TASK BRIEF.
Copy out each line of the entries where the word "computer" is present.

*** TASK MATERIAL ***

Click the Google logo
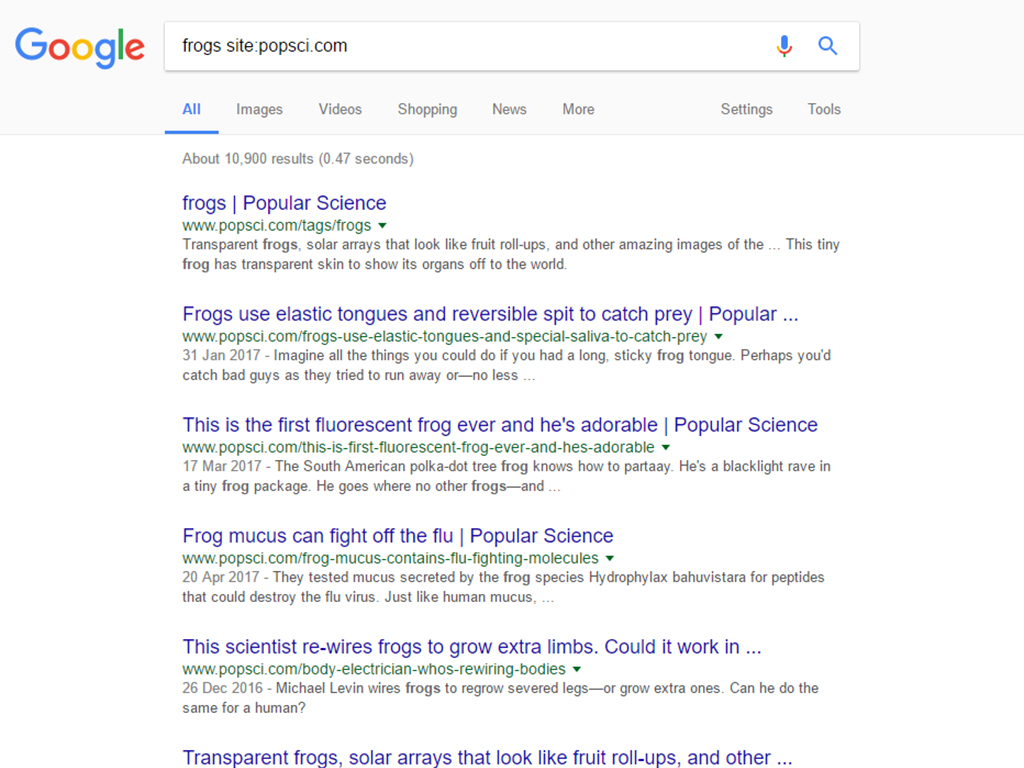The width and height of the screenshot is (1024, 768). [80, 47]
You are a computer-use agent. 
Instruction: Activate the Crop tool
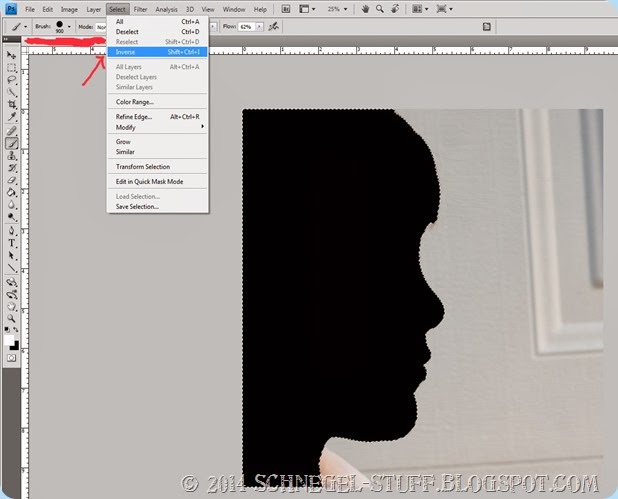pyautogui.click(x=12, y=104)
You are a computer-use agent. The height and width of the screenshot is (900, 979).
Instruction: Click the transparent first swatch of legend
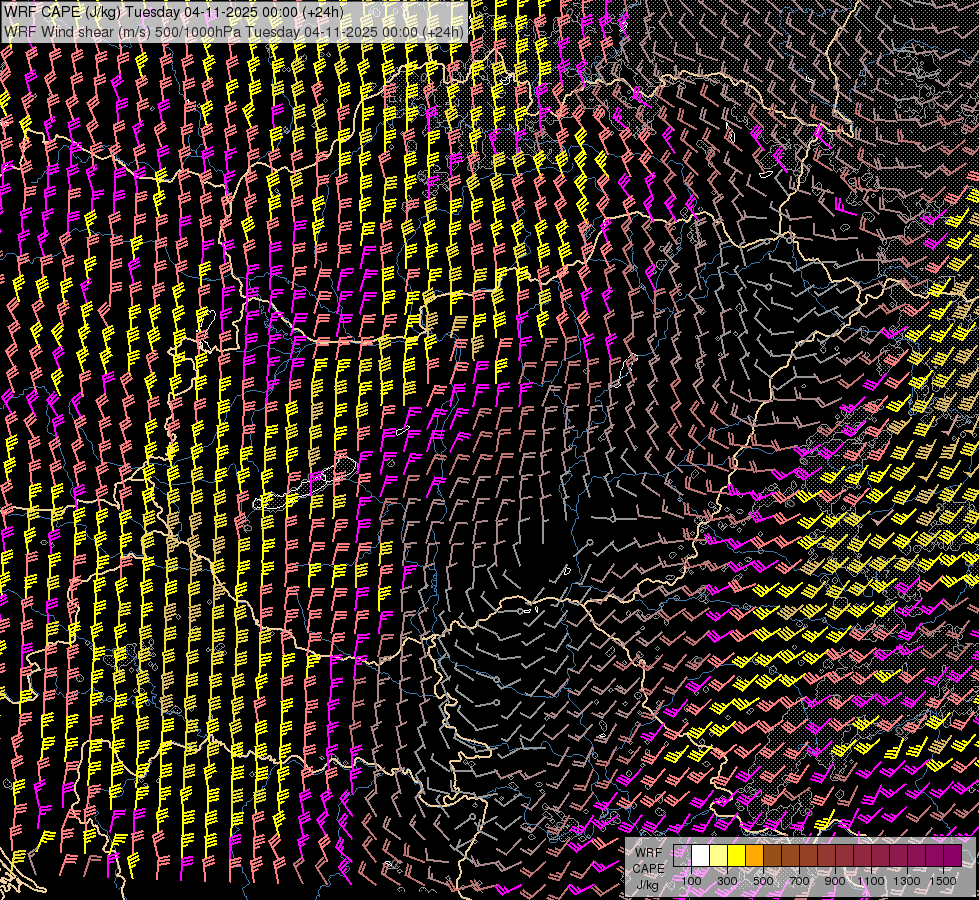pos(683,856)
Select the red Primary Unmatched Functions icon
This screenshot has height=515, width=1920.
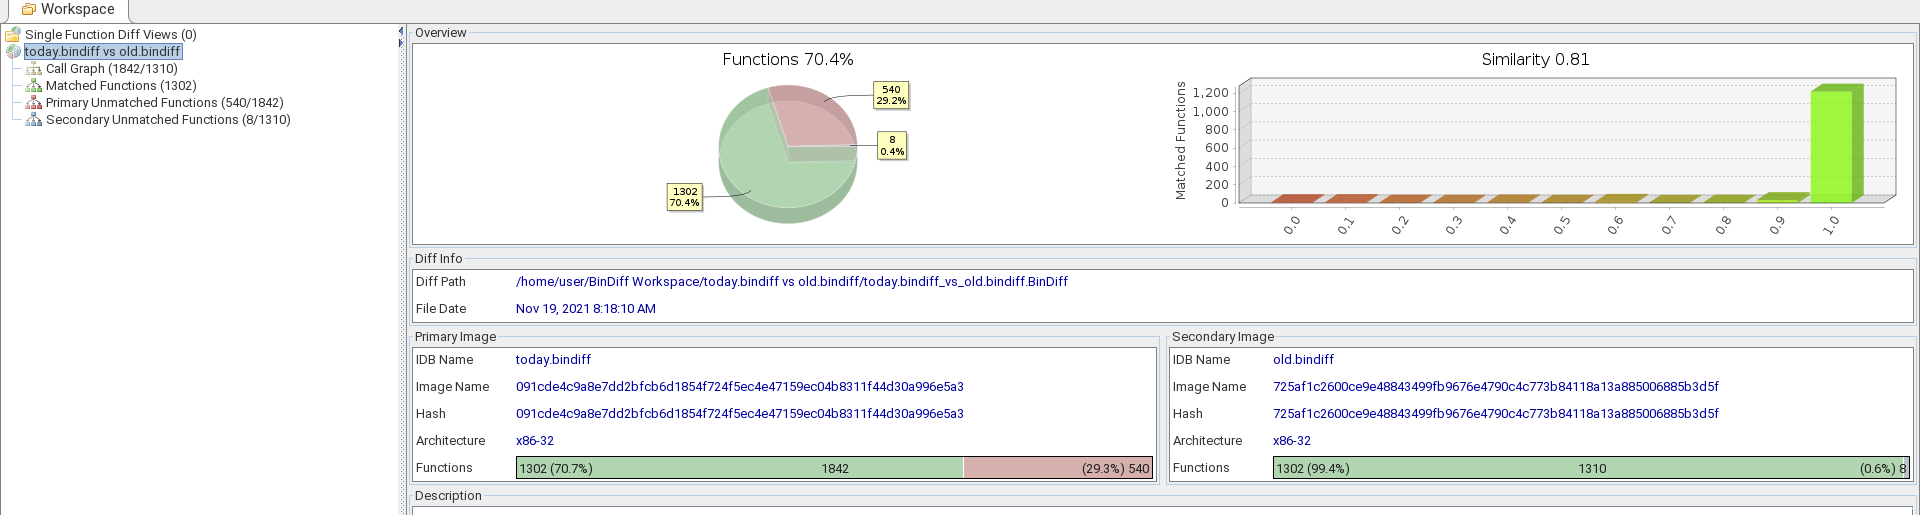[34, 103]
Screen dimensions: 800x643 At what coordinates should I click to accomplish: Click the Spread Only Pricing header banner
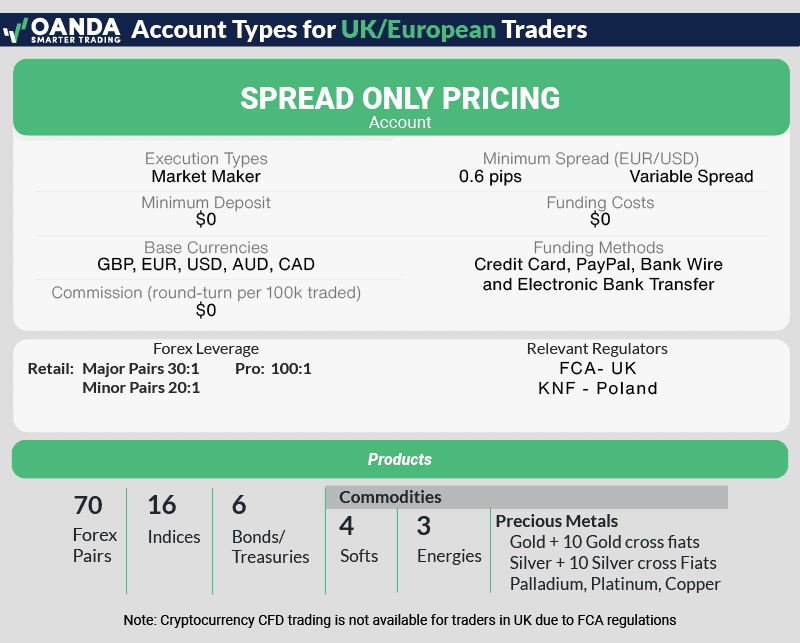pyautogui.click(x=400, y=98)
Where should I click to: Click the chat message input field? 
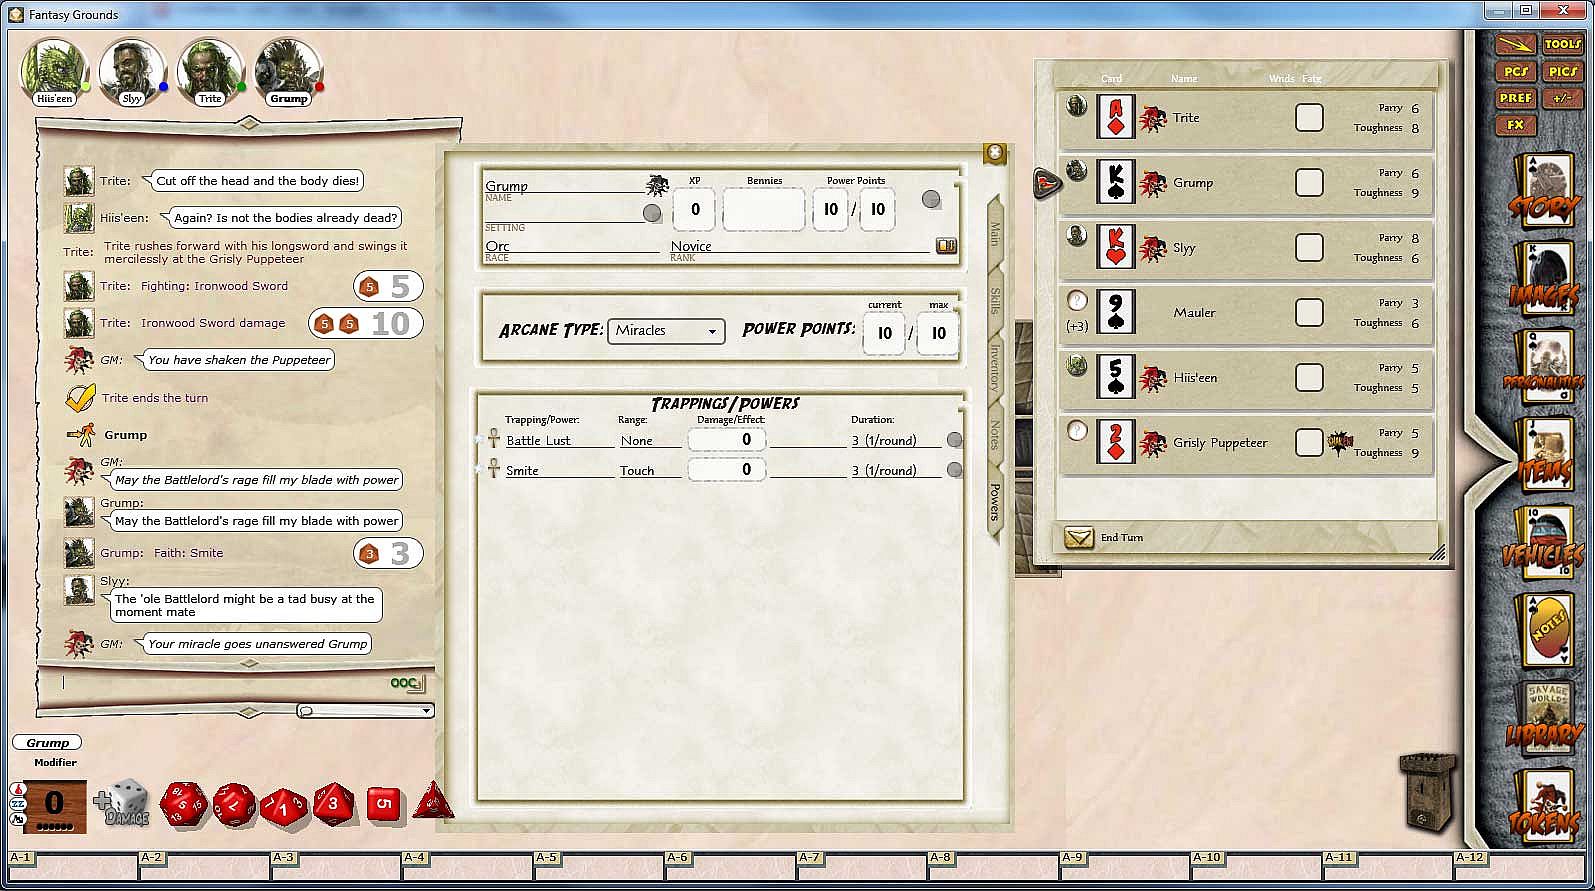click(220, 683)
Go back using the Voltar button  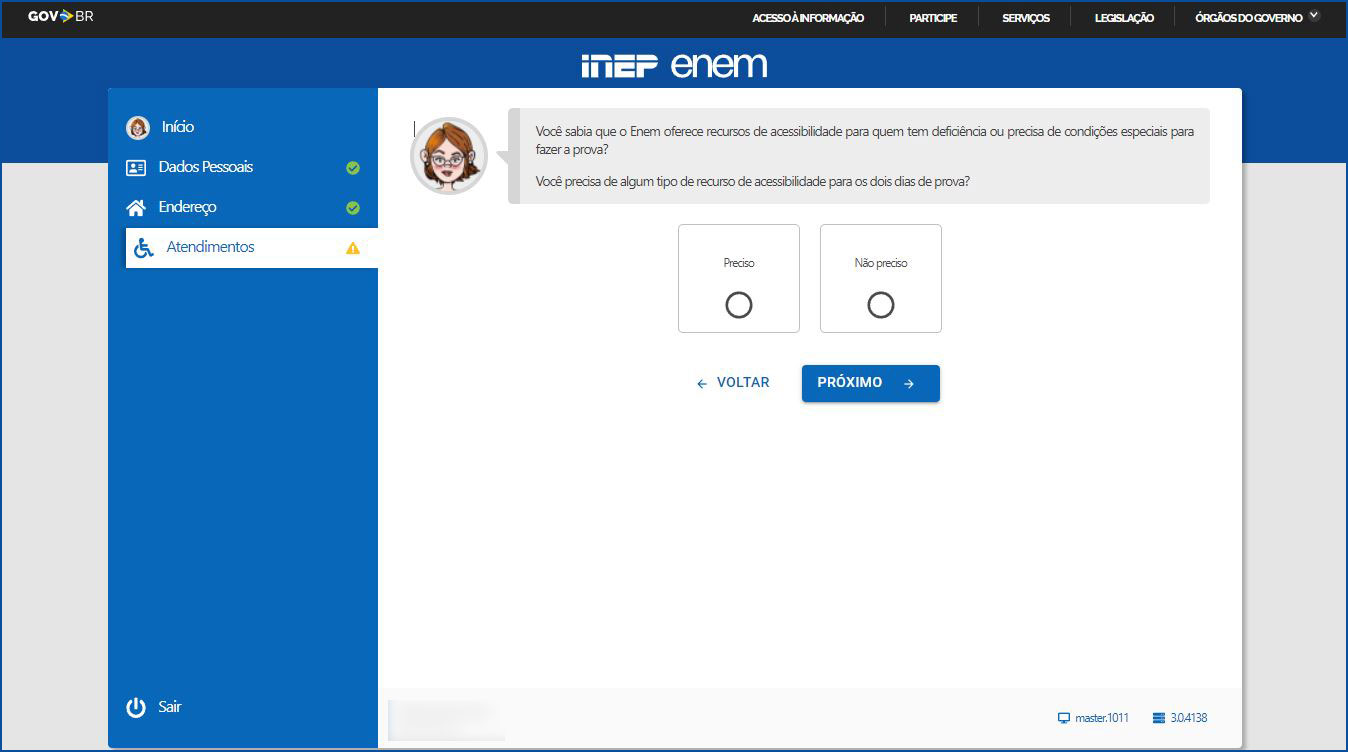(733, 383)
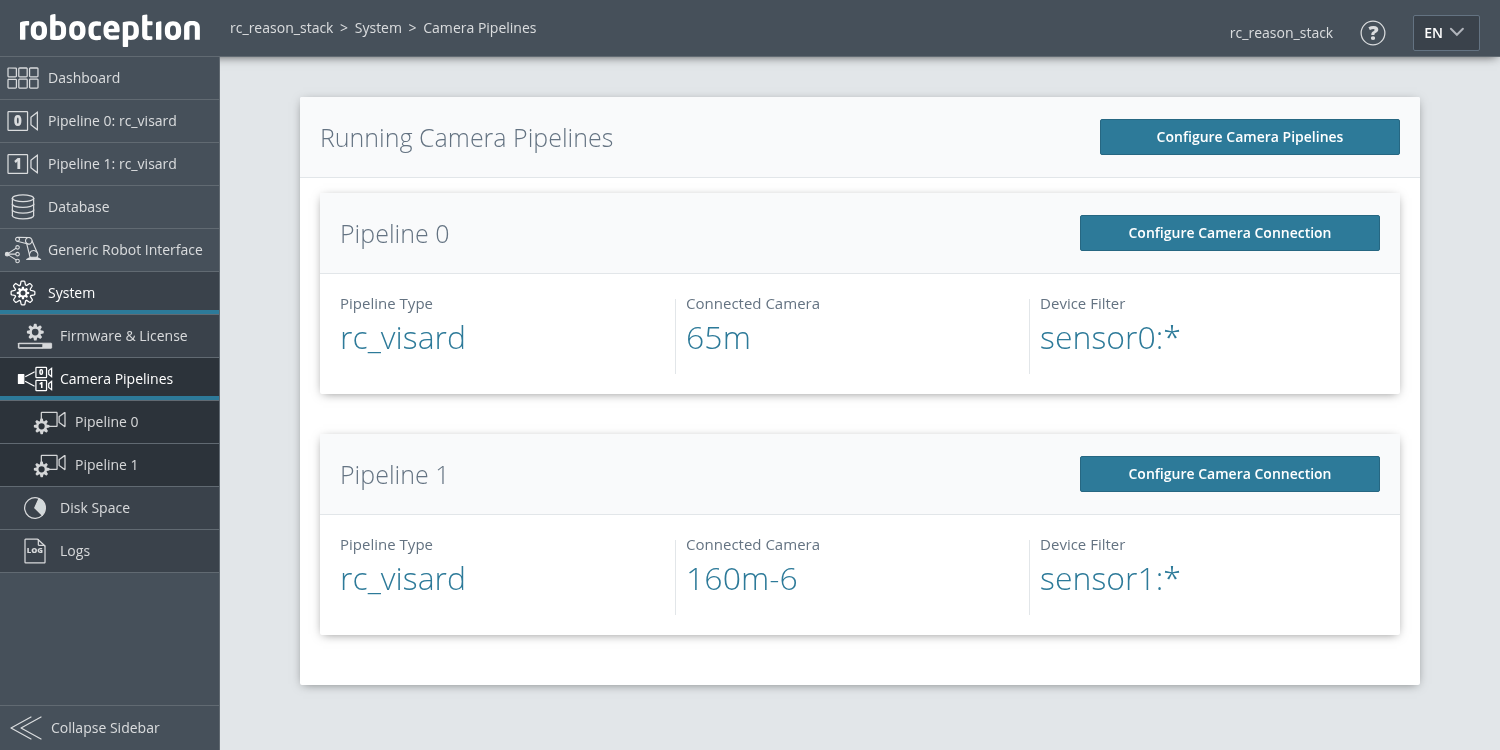Click the Logs file icon
The image size is (1500, 750).
[35, 551]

*** End of TASK MATERIAL ***

EXERCISE ANSWER.
You are a computer-use agent. 
You are a computer-use agent. The height and width of the screenshot is (900, 979).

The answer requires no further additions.